The world has been living in a pandemic for almost two years now. Despite the pandemic not being as severe an impact as the solar event in the movie, viewers would perhaps be more able to relate to the isolation that Finch experiences in the movie.

It was shot way before COVID-19 was even a thing, and Hanks said that it was great to see that the team managed to hit the "behavioural science" part of the movie on it's head.

"Let's imagine that the virus was even stronger and more deadly than it was. It's interesting. There's a scene (in the movie) where he explains to Jeff what happened, how society broke down, and it goes back to something almost as benign as a solar flare was like 'Oh, well, that's an apple', it was almost like reassuring.

"That's not a slow moving contagion that goes about and kills everybody. And yet at the at the same time, there was the issue about how the recollections of how society broke down.

"And I think that ends up being perhaps a little closer to scientific behavioral theory than science fiction is that that we have seen elements in which ignorance and irrationality and passions and opinion have held more sway in you know, in popular in pulper, popular behavior current. There is evidence of, 'Hey, I'm going to take care of myself, and I don't care what anybody else says or thinks, or does'.

"We carry it to a far murderous extreme in the movie and by way of our flashbacks, but it's not hard to see somehow that we might be a little accurate in the study of human behavior under such circumstances.

"This from a movie that we started long before there was the idea of a worldwide lockdown and as many as many morbidities that have come along with COVID-19.

"If you had told us when we were in, when we were on the set shooting this film that during the post production, people would be in lockdown be in masks, and people wouldn't be able to travel across borders, we we would have thought, well, let's make that movie.

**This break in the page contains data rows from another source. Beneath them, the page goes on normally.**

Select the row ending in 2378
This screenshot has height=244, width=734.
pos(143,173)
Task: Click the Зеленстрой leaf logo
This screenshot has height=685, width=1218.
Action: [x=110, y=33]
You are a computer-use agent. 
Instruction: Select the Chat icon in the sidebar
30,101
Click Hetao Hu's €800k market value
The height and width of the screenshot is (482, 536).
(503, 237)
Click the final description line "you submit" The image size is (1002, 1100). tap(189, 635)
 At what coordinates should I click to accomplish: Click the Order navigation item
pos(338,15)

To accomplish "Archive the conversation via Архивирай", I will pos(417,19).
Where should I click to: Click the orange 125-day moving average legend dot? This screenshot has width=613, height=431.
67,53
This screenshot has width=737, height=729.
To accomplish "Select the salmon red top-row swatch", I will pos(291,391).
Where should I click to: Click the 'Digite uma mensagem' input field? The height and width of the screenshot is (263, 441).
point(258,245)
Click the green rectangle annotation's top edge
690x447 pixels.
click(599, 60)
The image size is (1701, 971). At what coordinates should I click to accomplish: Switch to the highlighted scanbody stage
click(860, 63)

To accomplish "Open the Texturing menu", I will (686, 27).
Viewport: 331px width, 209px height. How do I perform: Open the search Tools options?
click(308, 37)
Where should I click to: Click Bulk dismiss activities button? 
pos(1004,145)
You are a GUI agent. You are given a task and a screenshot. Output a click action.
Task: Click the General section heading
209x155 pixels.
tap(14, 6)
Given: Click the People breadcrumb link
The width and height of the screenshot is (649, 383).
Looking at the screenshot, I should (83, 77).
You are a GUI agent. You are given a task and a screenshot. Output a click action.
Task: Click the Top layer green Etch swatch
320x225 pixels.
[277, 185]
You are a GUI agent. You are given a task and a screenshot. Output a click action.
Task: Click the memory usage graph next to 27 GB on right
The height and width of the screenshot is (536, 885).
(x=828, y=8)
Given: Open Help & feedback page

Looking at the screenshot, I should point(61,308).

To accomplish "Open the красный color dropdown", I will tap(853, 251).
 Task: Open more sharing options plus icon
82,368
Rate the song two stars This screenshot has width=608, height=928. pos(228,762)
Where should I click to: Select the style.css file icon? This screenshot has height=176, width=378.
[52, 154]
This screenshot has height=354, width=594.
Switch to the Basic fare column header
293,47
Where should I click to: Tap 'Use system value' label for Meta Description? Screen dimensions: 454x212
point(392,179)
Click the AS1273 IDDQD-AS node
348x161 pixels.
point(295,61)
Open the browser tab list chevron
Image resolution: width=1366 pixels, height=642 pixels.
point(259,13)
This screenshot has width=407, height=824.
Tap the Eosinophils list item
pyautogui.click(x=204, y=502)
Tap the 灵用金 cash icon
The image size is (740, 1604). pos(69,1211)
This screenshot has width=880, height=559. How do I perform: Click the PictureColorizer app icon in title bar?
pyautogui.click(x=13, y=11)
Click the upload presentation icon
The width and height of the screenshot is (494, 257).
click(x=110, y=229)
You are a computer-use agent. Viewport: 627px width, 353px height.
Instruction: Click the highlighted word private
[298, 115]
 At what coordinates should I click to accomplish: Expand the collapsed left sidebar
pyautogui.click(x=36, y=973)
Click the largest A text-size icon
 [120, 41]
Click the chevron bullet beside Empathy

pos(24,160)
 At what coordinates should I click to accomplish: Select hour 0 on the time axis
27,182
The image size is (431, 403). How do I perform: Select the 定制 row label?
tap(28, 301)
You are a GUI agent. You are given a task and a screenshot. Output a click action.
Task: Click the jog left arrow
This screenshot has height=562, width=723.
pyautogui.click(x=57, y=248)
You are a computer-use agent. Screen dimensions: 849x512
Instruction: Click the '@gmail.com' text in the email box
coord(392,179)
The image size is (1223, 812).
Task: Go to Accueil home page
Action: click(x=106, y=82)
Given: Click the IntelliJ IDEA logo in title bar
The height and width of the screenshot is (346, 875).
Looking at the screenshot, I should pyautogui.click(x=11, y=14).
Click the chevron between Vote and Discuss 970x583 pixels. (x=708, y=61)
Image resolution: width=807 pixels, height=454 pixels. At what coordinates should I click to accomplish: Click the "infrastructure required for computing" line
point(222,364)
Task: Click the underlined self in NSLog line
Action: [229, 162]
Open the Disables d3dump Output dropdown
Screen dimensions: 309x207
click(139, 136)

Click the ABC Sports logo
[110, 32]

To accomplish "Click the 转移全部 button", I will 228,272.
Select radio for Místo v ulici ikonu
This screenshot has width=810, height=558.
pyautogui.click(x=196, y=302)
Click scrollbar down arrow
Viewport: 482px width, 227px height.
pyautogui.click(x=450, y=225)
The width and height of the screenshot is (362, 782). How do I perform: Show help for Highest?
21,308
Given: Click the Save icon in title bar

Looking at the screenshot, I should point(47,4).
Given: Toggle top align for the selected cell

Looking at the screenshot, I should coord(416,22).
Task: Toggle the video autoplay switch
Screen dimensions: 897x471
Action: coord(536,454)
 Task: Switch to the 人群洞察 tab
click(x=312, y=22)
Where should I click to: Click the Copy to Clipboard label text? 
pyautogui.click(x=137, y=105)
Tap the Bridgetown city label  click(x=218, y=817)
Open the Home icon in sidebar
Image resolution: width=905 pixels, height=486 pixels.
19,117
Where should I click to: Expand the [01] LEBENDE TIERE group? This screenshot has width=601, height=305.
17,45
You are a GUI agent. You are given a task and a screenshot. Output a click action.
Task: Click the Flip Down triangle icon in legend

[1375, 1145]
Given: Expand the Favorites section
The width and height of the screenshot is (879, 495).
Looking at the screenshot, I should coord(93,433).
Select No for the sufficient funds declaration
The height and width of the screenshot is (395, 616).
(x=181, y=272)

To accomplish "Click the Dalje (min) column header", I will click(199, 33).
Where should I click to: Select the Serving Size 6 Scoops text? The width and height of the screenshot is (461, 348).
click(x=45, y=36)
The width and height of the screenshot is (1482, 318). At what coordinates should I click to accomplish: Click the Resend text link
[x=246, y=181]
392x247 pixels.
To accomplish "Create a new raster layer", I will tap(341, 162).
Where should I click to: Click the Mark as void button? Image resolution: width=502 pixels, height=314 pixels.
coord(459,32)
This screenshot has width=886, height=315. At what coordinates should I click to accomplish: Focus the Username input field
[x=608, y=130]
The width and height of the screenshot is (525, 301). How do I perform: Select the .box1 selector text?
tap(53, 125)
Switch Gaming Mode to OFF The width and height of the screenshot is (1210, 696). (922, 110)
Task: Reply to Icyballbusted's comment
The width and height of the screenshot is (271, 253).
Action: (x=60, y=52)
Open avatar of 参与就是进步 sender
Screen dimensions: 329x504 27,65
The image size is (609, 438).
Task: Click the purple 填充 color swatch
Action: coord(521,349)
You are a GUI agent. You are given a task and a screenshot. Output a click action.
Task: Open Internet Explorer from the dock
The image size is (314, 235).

Glad we didn't," the actor said.


While there are some similarities in Finch's isolation in the movie with isolation faced by those of us who've experienced lockdown during COVID-19, the experience is different in major ways, Hanks explained.

"I actually think Finch does an awfully good job of being isolated, but of course, he's not missing anything.

"During the course of COVID-19, the rest of the world was out there we had a very real yearning in order to return to these places that give us the great common pleasures, company and shops and stores and coffee shops and being able to get together with friends.

"Knowing that we were separated from those types of things during all of our various lock downs might have caused a bit of a, of a more of a, you know, a mental stirring and a yearning for to get out of here in order to get back in order to live the way we did just a few short months ago.

"Finch doesn't have that luxury, of course, because he's been alone now for years, since all of all of creation shut down and all of a society imploded.

"So I think that in one way, you can look at the film and just say, oh, in that way, this guy Finch has an easy, at least he's got a dog and he can create a friend that he can talk to.

"I don't get to leave this small apartment. He does get to put on like a neat suit and then walk around outside, he can. But there's nobody to walk around with.

"In the course of the COVID-19 crisis. We knew that there was going to be a time where Yes, under certain certain circumstances, we'd be able to return to our quote unquote, normal lives," Hanks said.

'Finch' available on Apple TV+ beginning 5 November



If you're a fan of Tom Hanks or post-apocalyptical movies, you wouldn't want to miss 'Finch'. While Hanks is clearly the star of the movie, we also loved Jeff. Landry Jones did a great job adding character to the robot and humour to the movie.

Catch 'Finch' on Apple TV+ beginning this Friday, 5 November.